**Action item:**
Transcribe each line of the material with no alterations.

Start of Exercise data

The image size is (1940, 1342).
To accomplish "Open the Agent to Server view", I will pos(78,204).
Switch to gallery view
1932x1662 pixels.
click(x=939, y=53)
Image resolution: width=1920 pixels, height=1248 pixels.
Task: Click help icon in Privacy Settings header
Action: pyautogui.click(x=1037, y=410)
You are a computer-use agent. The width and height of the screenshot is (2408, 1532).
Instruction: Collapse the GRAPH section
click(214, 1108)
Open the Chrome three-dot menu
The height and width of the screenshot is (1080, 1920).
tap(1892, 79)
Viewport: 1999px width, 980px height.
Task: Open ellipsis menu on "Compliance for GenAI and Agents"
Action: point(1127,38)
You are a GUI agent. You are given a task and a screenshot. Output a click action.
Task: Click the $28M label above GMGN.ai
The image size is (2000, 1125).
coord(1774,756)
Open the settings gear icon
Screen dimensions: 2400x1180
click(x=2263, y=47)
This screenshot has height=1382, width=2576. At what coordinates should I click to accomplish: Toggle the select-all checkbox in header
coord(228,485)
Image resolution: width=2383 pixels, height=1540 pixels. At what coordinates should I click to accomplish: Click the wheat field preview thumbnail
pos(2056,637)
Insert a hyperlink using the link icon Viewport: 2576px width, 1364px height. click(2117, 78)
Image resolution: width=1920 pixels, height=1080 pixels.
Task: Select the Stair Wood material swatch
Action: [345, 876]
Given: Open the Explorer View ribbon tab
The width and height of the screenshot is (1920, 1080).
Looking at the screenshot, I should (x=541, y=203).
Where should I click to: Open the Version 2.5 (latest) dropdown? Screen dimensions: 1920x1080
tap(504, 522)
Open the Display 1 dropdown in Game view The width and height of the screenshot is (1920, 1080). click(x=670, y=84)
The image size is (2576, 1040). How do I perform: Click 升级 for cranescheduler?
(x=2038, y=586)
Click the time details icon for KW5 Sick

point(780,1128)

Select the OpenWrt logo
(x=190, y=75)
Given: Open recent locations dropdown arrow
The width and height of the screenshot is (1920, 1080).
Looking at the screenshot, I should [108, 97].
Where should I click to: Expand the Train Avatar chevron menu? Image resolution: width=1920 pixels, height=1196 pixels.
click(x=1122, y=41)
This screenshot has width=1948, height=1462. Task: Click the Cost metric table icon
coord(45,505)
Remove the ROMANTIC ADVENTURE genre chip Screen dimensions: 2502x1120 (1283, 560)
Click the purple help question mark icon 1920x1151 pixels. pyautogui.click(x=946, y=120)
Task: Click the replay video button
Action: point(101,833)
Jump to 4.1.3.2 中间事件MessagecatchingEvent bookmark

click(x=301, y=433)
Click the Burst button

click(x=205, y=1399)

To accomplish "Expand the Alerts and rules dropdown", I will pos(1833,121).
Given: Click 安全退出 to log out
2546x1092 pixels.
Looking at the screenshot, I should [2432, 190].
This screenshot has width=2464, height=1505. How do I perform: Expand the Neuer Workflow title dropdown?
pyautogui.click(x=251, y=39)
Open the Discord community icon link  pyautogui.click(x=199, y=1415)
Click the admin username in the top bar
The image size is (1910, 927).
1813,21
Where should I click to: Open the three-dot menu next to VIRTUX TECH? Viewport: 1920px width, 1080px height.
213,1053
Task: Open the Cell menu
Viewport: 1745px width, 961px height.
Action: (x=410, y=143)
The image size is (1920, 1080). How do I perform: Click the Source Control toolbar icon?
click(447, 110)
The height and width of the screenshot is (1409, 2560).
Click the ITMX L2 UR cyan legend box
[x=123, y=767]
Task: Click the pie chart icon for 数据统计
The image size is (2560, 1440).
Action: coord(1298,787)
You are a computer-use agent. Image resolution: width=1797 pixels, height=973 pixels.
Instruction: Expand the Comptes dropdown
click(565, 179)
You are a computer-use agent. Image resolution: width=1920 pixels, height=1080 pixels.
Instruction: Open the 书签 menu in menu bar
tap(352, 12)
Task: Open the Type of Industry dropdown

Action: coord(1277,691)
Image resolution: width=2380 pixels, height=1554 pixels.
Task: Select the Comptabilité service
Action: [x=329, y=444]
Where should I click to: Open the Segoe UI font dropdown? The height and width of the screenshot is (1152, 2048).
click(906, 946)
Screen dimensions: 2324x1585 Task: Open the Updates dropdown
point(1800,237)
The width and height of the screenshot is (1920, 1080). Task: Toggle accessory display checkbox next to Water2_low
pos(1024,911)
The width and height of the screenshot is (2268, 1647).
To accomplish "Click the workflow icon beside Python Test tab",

End of Exercise data

**Worked solution:**
The image size is (1940, 1342).
To accomplish "Open the Agent to Server view", I will pos(78,204).
Switch to gallery view
1932x1662 pixels.
click(x=939, y=53)
Image resolution: width=1920 pixels, height=1248 pixels.
Task: Click help icon in Privacy Settings header
Action: pyautogui.click(x=1037, y=410)
You are a computer-use agent. The width and height of the screenshot is (2408, 1532).
Instruction: Collapse the GRAPH section
click(214, 1108)
Open the Chrome three-dot menu
The height and width of the screenshot is (1080, 1920).
tap(1892, 79)
Viewport: 1999px width, 980px height.
Task: Open ellipsis menu on "Compliance for GenAI and Agents"
Action: point(1127,38)
You are a GUI agent. You are given a task and a screenshot. Output a click action.
Task: Click the $28M label above GMGN.ai
The image size is (2000, 1125).
coord(1774,756)
Open the settings gear icon
Screen dimensions: 2400x1180
click(x=2263, y=47)
This screenshot has height=1382, width=2576. At what coordinates should I click to accomplish: Toggle the select-all checkbox in header
coord(228,485)
Image resolution: width=2383 pixels, height=1540 pixels. At what coordinates should I click to accomplish: Click the wheat field preview thumbnail
pos(2056,637)
Insert a hyperlink using the link icon Viewport: 2576px width, 1364px height. click(2117, 78)
Image resolution: width=1920 pixels, height=1080 pixels.
Task: Select the Stair Wood material swatch
Action: [345, 876]
Given: Open the Explorer View ribbon tab
The width and height of the screenshot is (1920, 1080).
Looking at the screenshot, I should (x=541, y=203).
Where should I click to: Open the Version 2.5 (latest) dropdown? Screen dimensions: 1920x1080
tap(504, 522)
Open the Display 1 dropdown in Game view The width and height of the screenshot is (1920, 1080). click(x=670, y=84)
The image size is (2576, 1040). How do I perform: Click 升级 for cranescheduler?
(x=2038, y=586)
Click the time details icon for KW5 Sick

point(780,1128)

Select the OpenWrt logo
(x=190, y=75)
Given: Open recent locations dropdown arrow
The width and height of the screenshot is (1920, 1080).
Looking at the screenshot, I should [108, 97].
Where should I click to: Expand the Train Avatar chevron menu? Image resolution: width=1920 pixels, height=1196 pixels.
click(x=1122, y=41)
This screenshot has width=1948, height=1462. Task: Click the Cost metric table icon
coord(45,505)
Remove the ROMANTIC ADVENTURE genre chip Screen dimensions: 2502x1120 (1283, 560)
Click the purple help question mark icon 1920x1151 pixels. pyautogui.click(x=946, y=120)
Task: Click the replay video button
Action: point(101,833)
Jump to 4.1.3.2 中间事件MessagecatchingEvent bookmark

click(x=301, y=433)
Click the Burst button

click(x=205, y=1399)

To accomplish "Expand the Alerts and rules dropdown", I will pos(1833,121).
Given: Click 安全退出 to log out
2546x1092 pixels.
Looking at the screenshot, I should [2432, 190].
This screenshot has width=2464, height=1505. How do I perform: Expand the Neuer Workflow title dropdown?
pyautogui.click(x=251, y=39)
Open the Discord community icon link  pyautogui.click(x=199, y=1415)
Click the admin username in the top bar
The image size is (1910, 927).
1813,21
Where should I click to: Open the three-dot menu next to VIRTUX TECH? Viewport: 1920px width, 1080px height.
213,1053
Task: Open the Cell menu
Viewport: 1745px width, 961px height.
Action: (x=410, y=143)
The image size is (1920, 1080). How do I perform: Click the Source Control toolbar icon?
click(447, 110)
The height and width of the screenshot is (1409, 2560).
Click the ITMX L2 UR cyan legend box
[x=123, y=767]
Task: Click the pie chart icon for 数据统计
The image size is (2560, 1440).
Action: coord(1298,787)
You are a computer-use agent. Image resolution: width=1797 pixels, height=973 pixels.
Instruction: Expand the Comptes dropdown
click(565, 179)
You are a computer-use agent. Image resolution: width=1920 pixels, height=1080 pixels.
Instruction: Open the 书签 menu in menu bar
tap(352, 12)
Task: Open the Type of Industry dropdown

Action: coord(1277,691)
Image resolution: width=2380 pixels, height=1554 pixels.
Task: Select the Comptabilité service
Action: [x=329, y=444]
Where should I click to: Open the Segoe UI font dropdown? The height and width of the screenshot is (1152, 2048).
click(906, 946)
Screen dimensions: 2324x1585 Task: Open the Updates dropdown
point(1800,237)
The width and height of the screenshot is (1920, 1080). Task: Toggle accessory display checkbox next to Water2_low
pos(1024,911)
The width and height of the screenshot is (2268, 1647).
To accomplish "Click the workflow icon beside Python Test tab",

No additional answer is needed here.